Theresa Gayner Cooks from the Heart Inside Her Italian Kitchen



An herbaceous bouquet of aromas pleasantly fills the kitchen of Theresa Gayner, a seasoned home cook who’s proud of her Italian heritage. She steams mussels in white wine on the stovetop and slices cherry tomatoes. At the same time, she roasts chicken in the oven for her mother’s recipe, Italian-crusted chicken thighs with fresh rosemary, thyme, and garlic.

Behind her, a tall pantry door displays the afternoon’s menu, and it’s not the average, everyday spread. In fact, it’s a feast that would satisfy the appetites of a family larger than her own. For starters, several intricately plated charcuterie boards line the counter, holding an array of hard and soft cheeses, various nuts and fruits, and cured meats, followed by Gayner’s take on a traditional caprese salad.

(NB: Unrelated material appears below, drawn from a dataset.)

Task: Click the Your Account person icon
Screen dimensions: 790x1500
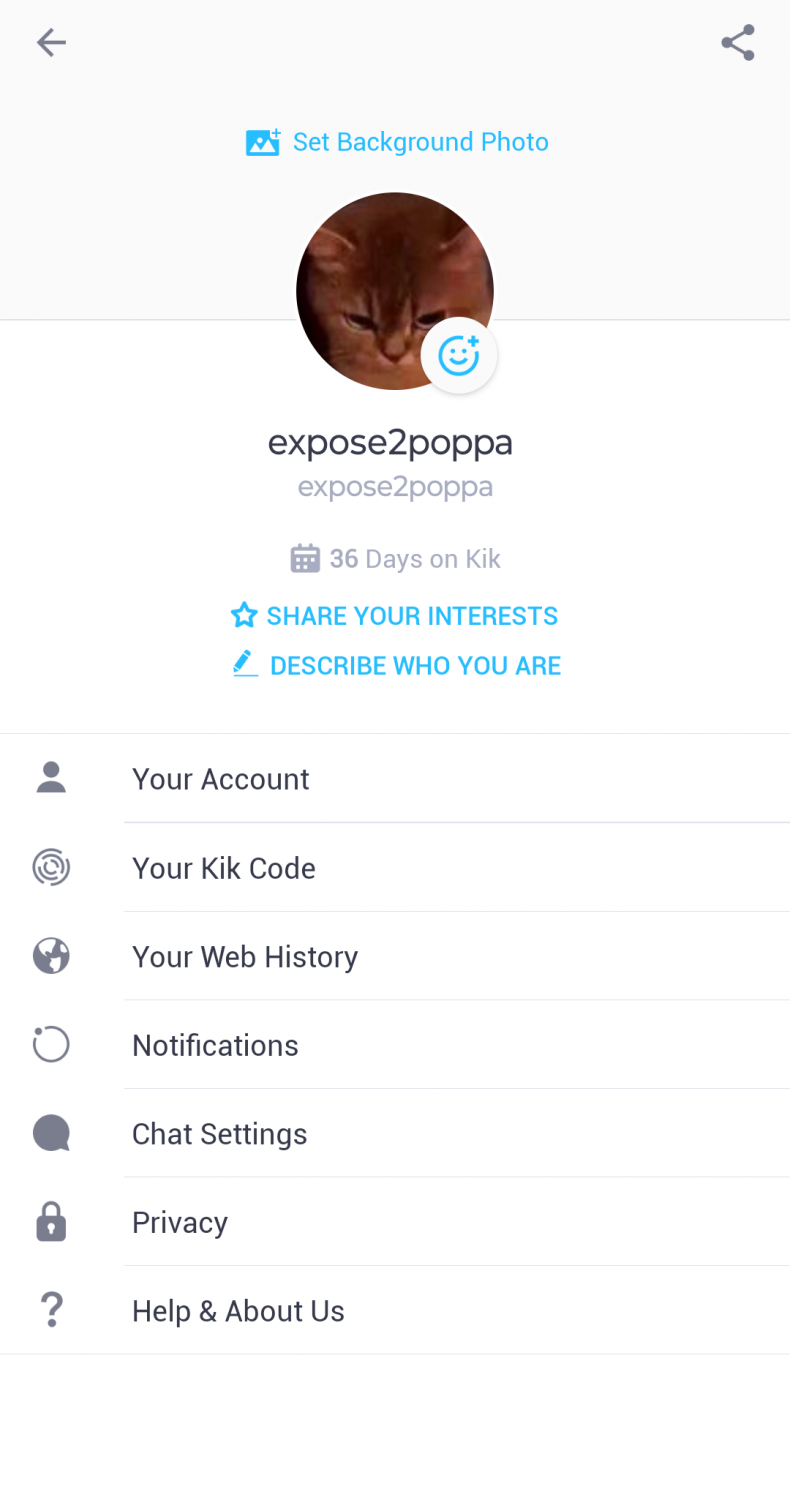Action: click(51, 778)
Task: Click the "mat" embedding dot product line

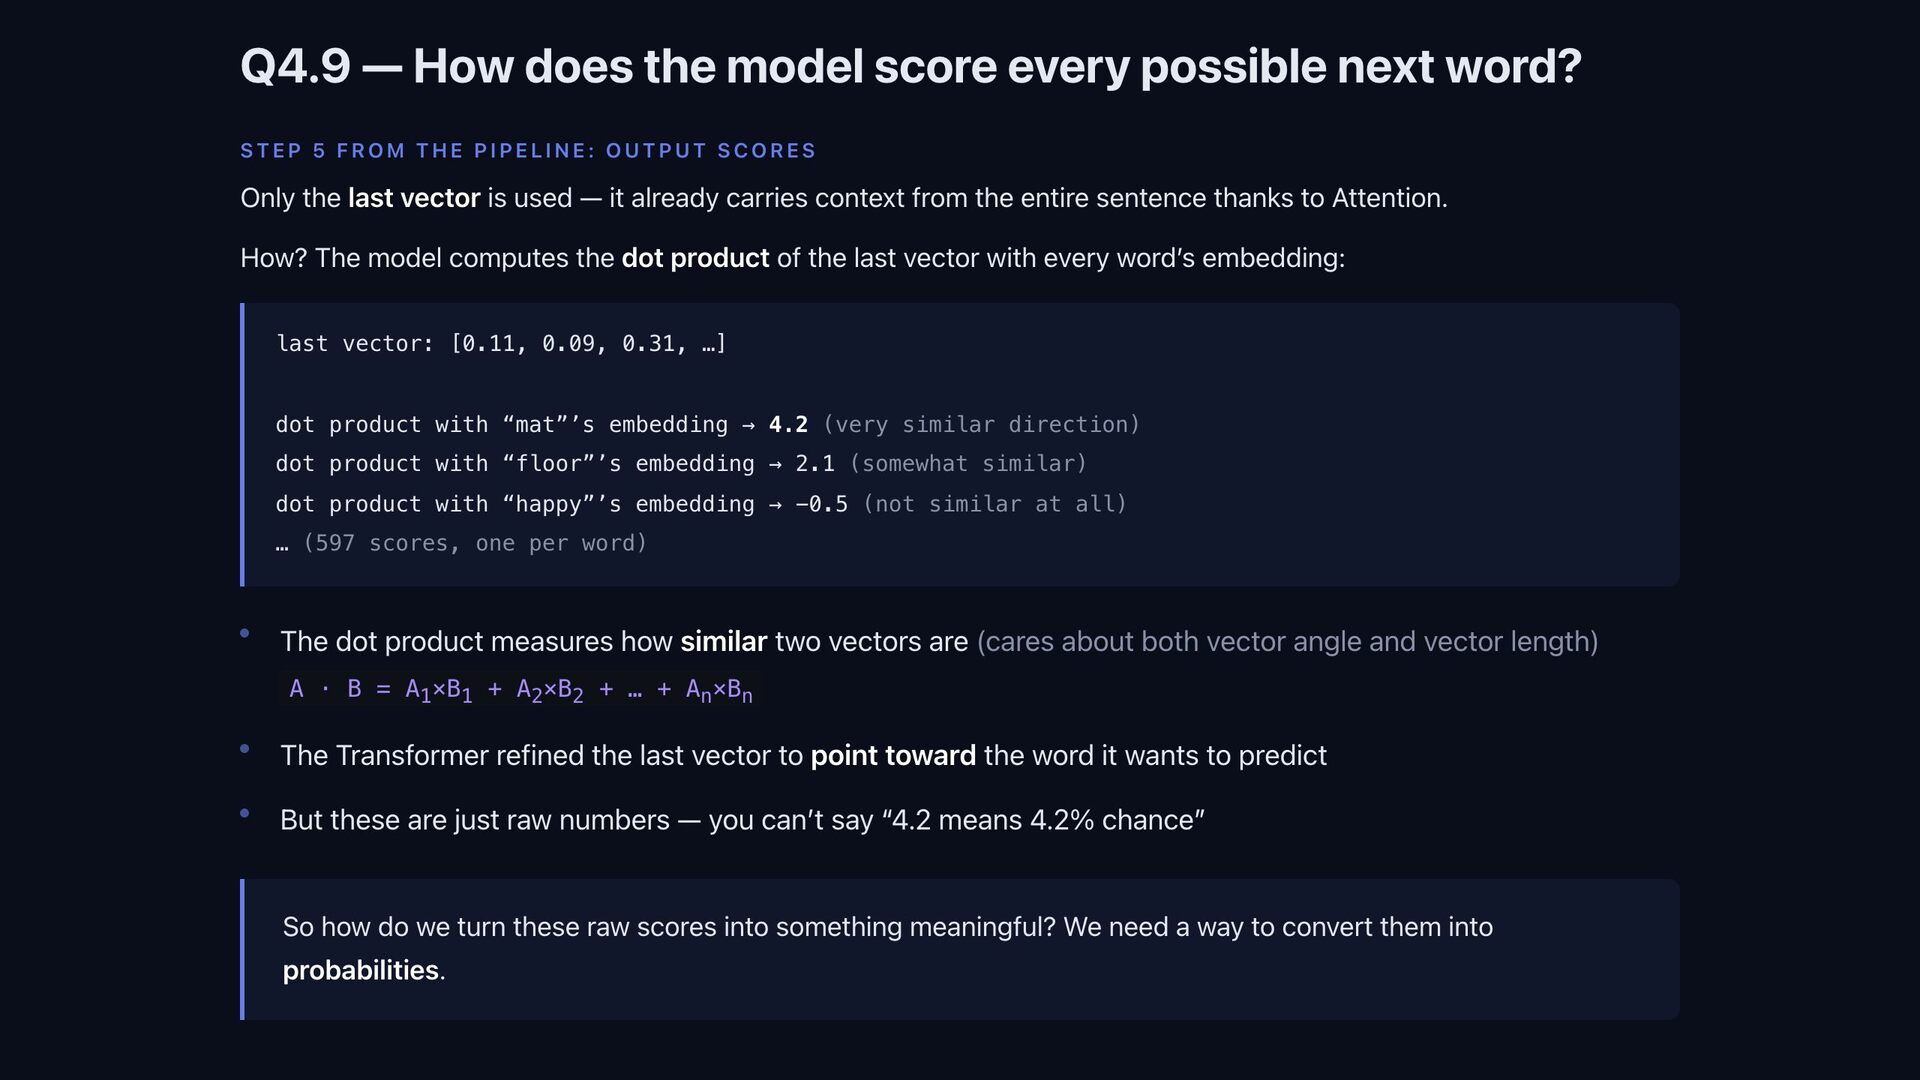Action: [x=500, y=425]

For that dish, she thickly slices red vine tomatoes and batters them with a simple combination of flour, egg, and bread crumbs before each is lightly fried in rich, extra-virgin olive oil. Gayner then stacks layers of fried tomato, sliced mozzarella, fresh basil, and raw tomato before drizzling the edible tower with balsamic vinaigrette.

She says the Saturday afternoon meal also is inspired by the flavors of summer, and that nine out of 10 dishes she cooks for her husband, Steve Heller, and their 10-year-old son, Vinny, begin with sautéing onions and garlic.

“There are so many great spices throughout the Italian culture. You’ve got oregano; you’ve got, hello, garlic! We love our garlic. We love our onion. We love our tomato, our thyme,” Gayner says. “I love to cook. So when I cook, I cook. If you get within 30 feet of our driveway, I’m going to feed you.”

Roasted, Italian-crusted chicken thighs with fresh rosemary, thyme, and garlic


This welcoming approach carries over to the online talk show she founded and hosts, Sac in the City, which explores the diversity of the state capital, as told through the stories of the individuals who live here. Gayner invites guests to her home and interviews them one on one, giving them the opportunity to speak honestly about their lifestyles or the subjects about which they’re most passionate.

“We ask the questions that many people are curious about but don’t ask because they’re afraid that they will be rude or intrusive, come off as judgmental,” Gayner says.

Since the show aired last August on YouTube, Gayner has interviewed a variety of Sacramentans, from popular drag queen Apple Adams to individuals living with bipolar disorder or who advocate for homeless rights while also battling homelessness.

“What we really want to do is expand minds and give people a different vantage point to see a different point of view,” Gayner says. “We’re trying to open up both of those pathways to educate people and expand horizons, and, hopefully, if we’re really lucky, our goal is to expand hearts.”

Gayner dishes up her aromatic mussels


When she was growing up, every Friday, Gayner’s mother made a dish called “oil spaghetti” for dinner, which she now describes as garlic sautéed in olive oil until it’s nicely charred before it’s tossed in pasta and served with a side of grilled fish.

To this day, Gayner says, it’s one of her favorite comfort dishes. She adds that more traditional Italian fare showcases a lot more fish versus the heavy marinara-and-cheese dishes recognized in American-Italian restaurants.

For her, home-cooked meals are meant to be savored with friends and family surrounding the dinner table, whether it’s aromatic mussels bubbling on the stove — a recipe inspired by her mom — or the next dish up for grabs, Tuscan pasta salad with sun-dried tomatoes.

“Food doesn’t have to be super complicated to be lovely. You can have simple ingredients and show your love and have some really amazing flavors shine through,” Gayner says. “It’s how I express my love. It makes me feel really successful just to cook my family a meal. To cook them something really delicious is like providing a gift for them.”

Theresa Gayner loves making big Italian meals for her husband, Steve Heller, and their 10-year-old son, Vinny


Outside her Italian heritage, Gayner says she also looks to the late Julia Child as her culinary role model, citing her vivacious personality and unaffected blunders while cooking French staples during her television series decades ago.

“She was just hilarious in the way she always explained her dishes. She always had fun with cooking,” Gayner says. “She yelled at the duck. She beat her veal and would call it ‘dirty scoundrel’ and whatever else. I loved that about her and all the personality that she brought.”

Gayner herself also brings a certain finesse to the kitchen. Between courses, she’s filling glasses of white wine for guests as she makes lighthearted jokes about food and acts as if she’s on her own cooking show, reciting her steps in a cheeky-but-loving manner, and drizzling honey on top of her homemade panna cotta spiced with cardamom and vanilla. Each soft and silky mouthful is lightly sweet and is the perfect ending to an ambitious meal.

“It makes me so happy when everyone eats. It really does. It’s just the best when everyone’s sitting around the table, enjoying, and eating, and relaxing. That’s the best that life has to offer right there in that moment,” Gayner says. “Having a great meal with people you love, that’s it for me. That’s all that I want.”